Authored by Yasha Ektefaie and Mert Eden

**Do not change the runtime environment from GPU to standard runtime. You'll need GPU for Q3. **

***Please make a copy of this Colab notebook so that you can save your codes!***

## Fairness:

Code blocks titled 2.1 and 2.2 pertain to questions 2.1 and 2.2 respectively on the homework. Below are some blocks to set you up for training the logistic regression model. It will download the dataset and do some preproccessing. For this exercise *you will not be training the model yourself*. 

In [None]:
!wget -O credit.csv https://www.openml.org/data/get_csv/31/dataset_31_credit-g.csv

In [None]:
import pandas as pd
import numpy as np
from sklearn.model_selection import train_test_split
from sklearn.linear_model import LogisticRegression

In [None]:
df = pd.read_csv('credit.csv')

In [None]:
remove = ['installment_commitment', 'other_parties','housing', 'property_magnitude',
          'other_payment_plans','existing_credits', 'residence_since']
  
cols_keep = [i for i in df.columns if i not in remove]

In [None]:
#checking status different levels of credit
checking_status_mappings = {"'no checking'": 0, "'<0'": 1, "'0<=X<200'":2, "'>=200'":3}

#credit problem: have they paid (0) if not paid then problem 1
credit_status_mappings = {"'no credits/all paid'":0, "'all paid'":0,
                          "'existing paid'":0,
                          "'critical/other existing credit'":1,
                          "'delayed previously'":1 }

#credit pupose: car is 0, education is 1, business is 2, objects: 3, other: 4
credit_purpose_mapping = {
    "radio/tv": 3,
    "education": 1,
    "furniture/equipment":3,
    "'new car'": 0 ,
    "'used car'":0, 
    "business": 2, 
    "'domestic appliance'": 3,
    "repairs": 3,
    "other": 4, 
    "retraining": 4
    }

#employment: unemployed is 0, <1 is 1, 1<=X<4 is 2, 4<=X<7 is 3, >= 7 is 4
employment_mapping = {
    "'>=7'": 4, 
    "'1<=X<4'": 2, 
    "'4<=X<7'": 3, 
    'unemployed': 0 , 
    "'<1'": 1
}

#saving status: no savings is 0, <100 is 1, 100-500 is 2, 500-1000 is 3, >1000 4
savings_status = {"'no known savings'":0, 
"'<100'":1, 
"'500<=X<1000'":3, 
"'>=1000'":4,
"'100<=X<500'": 2}

#job binning just provide number to each option
job_mapping = {
    'skilled': 0, 
    "'unskilled resident'": 1, 
    "'high qualif/self emp/mgmt'": 2,
    "'unemp/unskilled non res'": 3}

In [None]:
trunc_df = df[cols_keep].copy()
trunc_df = trunc_df.replace({
                  "checking_status": checking_status_mappings,
                  "purpose": credit_purpose_mapping, 
                  "credit_history": credit_status_mappings,
                  "employment": employment_mapping,
                  "job": job_mapping,
                  "savings_status":savings_status})

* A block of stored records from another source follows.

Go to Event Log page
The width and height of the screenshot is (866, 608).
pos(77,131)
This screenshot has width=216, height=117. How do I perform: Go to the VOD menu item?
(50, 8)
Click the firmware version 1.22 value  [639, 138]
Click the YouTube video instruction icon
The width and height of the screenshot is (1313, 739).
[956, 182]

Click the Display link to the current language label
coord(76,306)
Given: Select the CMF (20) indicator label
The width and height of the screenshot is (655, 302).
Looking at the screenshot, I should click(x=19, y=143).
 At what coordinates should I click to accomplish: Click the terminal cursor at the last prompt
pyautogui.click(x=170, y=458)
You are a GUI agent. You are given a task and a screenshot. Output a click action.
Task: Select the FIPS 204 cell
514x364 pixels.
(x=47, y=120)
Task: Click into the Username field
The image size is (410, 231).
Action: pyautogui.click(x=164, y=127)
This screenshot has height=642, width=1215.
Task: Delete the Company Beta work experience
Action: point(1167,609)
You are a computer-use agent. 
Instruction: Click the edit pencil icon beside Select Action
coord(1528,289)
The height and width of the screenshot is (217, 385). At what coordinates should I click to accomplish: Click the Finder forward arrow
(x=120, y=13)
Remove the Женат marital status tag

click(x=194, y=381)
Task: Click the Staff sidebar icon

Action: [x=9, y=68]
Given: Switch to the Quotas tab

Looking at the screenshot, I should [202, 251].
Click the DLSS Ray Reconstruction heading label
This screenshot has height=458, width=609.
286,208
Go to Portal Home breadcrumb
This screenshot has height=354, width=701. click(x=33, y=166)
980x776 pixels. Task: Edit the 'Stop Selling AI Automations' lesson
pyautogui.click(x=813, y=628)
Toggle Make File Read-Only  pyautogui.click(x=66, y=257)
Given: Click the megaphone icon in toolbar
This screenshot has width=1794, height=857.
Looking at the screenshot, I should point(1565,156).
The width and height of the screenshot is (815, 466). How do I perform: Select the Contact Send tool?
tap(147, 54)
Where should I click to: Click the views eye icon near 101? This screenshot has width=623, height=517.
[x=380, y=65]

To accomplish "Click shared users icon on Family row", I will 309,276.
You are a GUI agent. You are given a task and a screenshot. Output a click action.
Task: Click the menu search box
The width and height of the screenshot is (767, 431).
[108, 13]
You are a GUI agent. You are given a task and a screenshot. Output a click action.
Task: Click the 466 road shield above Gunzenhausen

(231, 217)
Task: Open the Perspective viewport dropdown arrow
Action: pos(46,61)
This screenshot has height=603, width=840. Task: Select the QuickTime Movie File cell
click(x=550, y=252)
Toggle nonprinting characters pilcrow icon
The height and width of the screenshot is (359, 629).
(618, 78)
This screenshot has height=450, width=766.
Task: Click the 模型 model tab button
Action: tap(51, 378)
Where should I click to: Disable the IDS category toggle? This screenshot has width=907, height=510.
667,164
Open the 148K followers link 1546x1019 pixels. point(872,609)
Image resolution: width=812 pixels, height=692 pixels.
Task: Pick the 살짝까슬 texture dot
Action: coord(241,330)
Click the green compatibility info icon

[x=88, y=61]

#Gender 1 if female, 0 if male
trunc_df['sex'] = np.where(trunc_df['personal_status'].str.contains('female'), 1, 0)
#Telephone 1 if have telephone, 0 otherwise
trunc_df['own_telephone'] = np.where(trunc_df['own_telephone'].str.contains('none'), 0, 1)
#Foreign worker 1 if foreign worker, 0 otherwise
trunc_df['foreign_worker'] = np.where(trunc_df['foreign_worker'].str.contains('yes'), 1, 0)
#Class 1 if good, 0 if bad
trunc_df['class'] = np.where(trunc_df['class'].str.contains('good'), 1, 0)
del trunc_df['personal_status']
trunc_df.head()

In [None]:
X_train, x_valid, y_train, y_valid = train_test_split(trunc_df.drop('class',axis=1), 
                                                    trunc_df['class'], test_size=0.30, 
                                                    random_state=101)


In [None]:
biased_lr = LogisticRegression(max_iter = 1000)
biased_lr.fit(X_train,y_train)
print(f"Logistic regression valid accuracy: {biased_lr.score(x_valid, y_valid)}")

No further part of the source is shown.